23/12/2018 di Redazione

Non le manda certo a dire Raffaello Yazan Villani dalla pagina ufficiale dell’Associazione Nazionale Musulmani Italiani, attaccando duramente Hamza Piccardo, promotore della Costituente Islamica. Il tutto nasce da una lettera scritta da Hamza Piccardo e inviata al ministro Matteo Salvini, riportata da AGI, in cui chiede che: “Il Governo organizzi una consultazione che possa mettere ordine nell’Islam italiano. Siamo stufi di questa anarchia – sostiene Piccardo – Nessuna delle organizzazioni presenti sul territorio rappresenta significativamente i musulmani d’Italia, presto tre milioni, uno dei quali rappresentato da cittadini italiani. Chiediamo – conclude – che il ministero dell’Interno, che ci conosce bene da sempre, promuova e istituisca un processo elettorale che conduca all’elezione di una rappresentanza democratica dei musulmani italiani con la quale dialogare per dar corpo a quanto previsto: un’intesa ex art. 8 della Costituzione“.

Immediata la risposta ad altissimi toni di Villani, tramite il blog dell’Associazione che riporta: “Piccardo farebbe meglio a star zitto. A costo di apparire continua a dire frasi senza senso: dalla legalizzazione della poligamia, ai musulmani che votano i 5 Stelle, per finire alle votazioni tra musulmani. Parla da italiano o da chissà cosaSorprendente come si cerchi di essere al centro dell’attenzione, quando oramai non si è più nessuno, e si tenta di vivere su gli allori del passato“, concludendo il discorso con una frase emblematica che solleva qualche dubbio: “Non è neanche tutta farina del suo sacco“. Villani sembra un fiume in piena, accusando direttamente Hamza Piccardo di avere dei deliri di onnipotenza e di mettere in cattiva luce i musulmani di fronte alle istituzioni italiane.

Pubblichiamo la versione integrale del comunicato: “Leggere che in Italia si vuole controvertire le regole non è certo una bella notizia, poi detta da un musulmano, che dovrebbe sapere, secondo la sunnah, che il musulmano deve rispettare le regole del paese in cui vive, sino a che queste leggi, ti consentono di fare la preghiera e non impongono di andare contro la fede e non vedo dove l’Italia ci vieti tutto ciò. Dirsi a favore della poligamia, che è proibita dagli albori della nostra democrazia, è certo mettere i musulmani in cattiva luce davanti al resto dell’Italia e delle istituzioni, o dire che tutti i musulmani votano i 5stelle, mi sembra un delirio di onnipotenza.
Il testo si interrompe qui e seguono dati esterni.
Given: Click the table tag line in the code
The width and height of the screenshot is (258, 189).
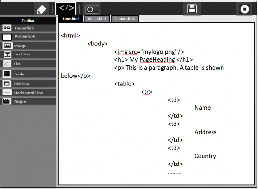Looking at the screenshot, I should tap(124, 84).
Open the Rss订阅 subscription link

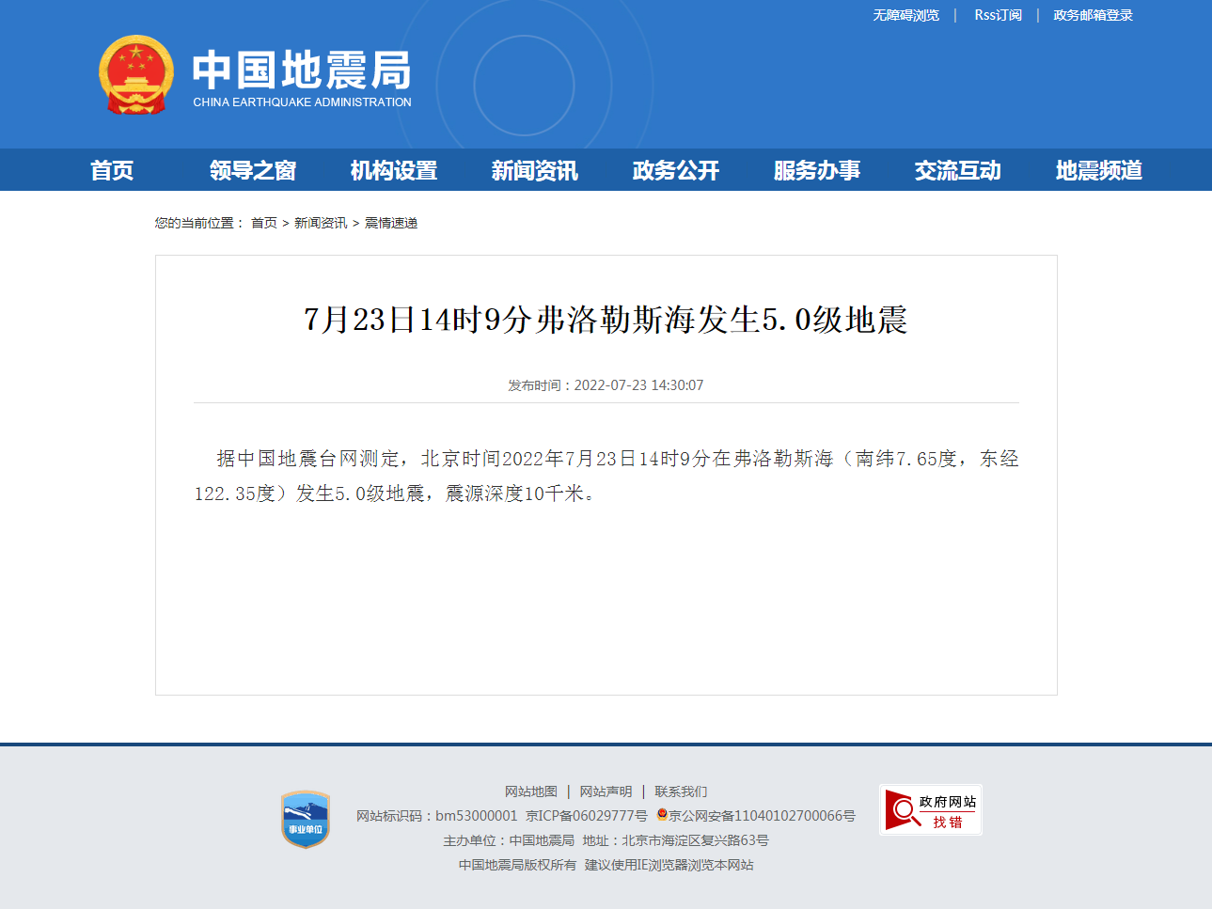coord(998,15)
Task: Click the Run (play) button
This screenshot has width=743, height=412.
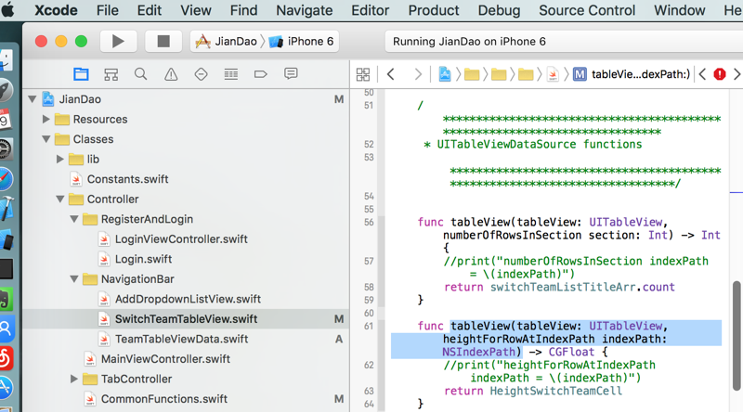Action: (118, 42)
E poi dire di fare una votazione tra musulmani? Rasentiamo il blasfemo. Inattuabile e inconcepibile. Primo, come fai a sapere che quelli che votano sono musulmani? Abbiamo un segno tatuato che lo dimostra? Secondo, ci vogliano far discriminare ancora una volta usando solo ‘cose’ per musulmani? E terzo, quanti musulmani andrebbero a votare, visto che per molti, e a loro demerito, pensano che votare è illecito?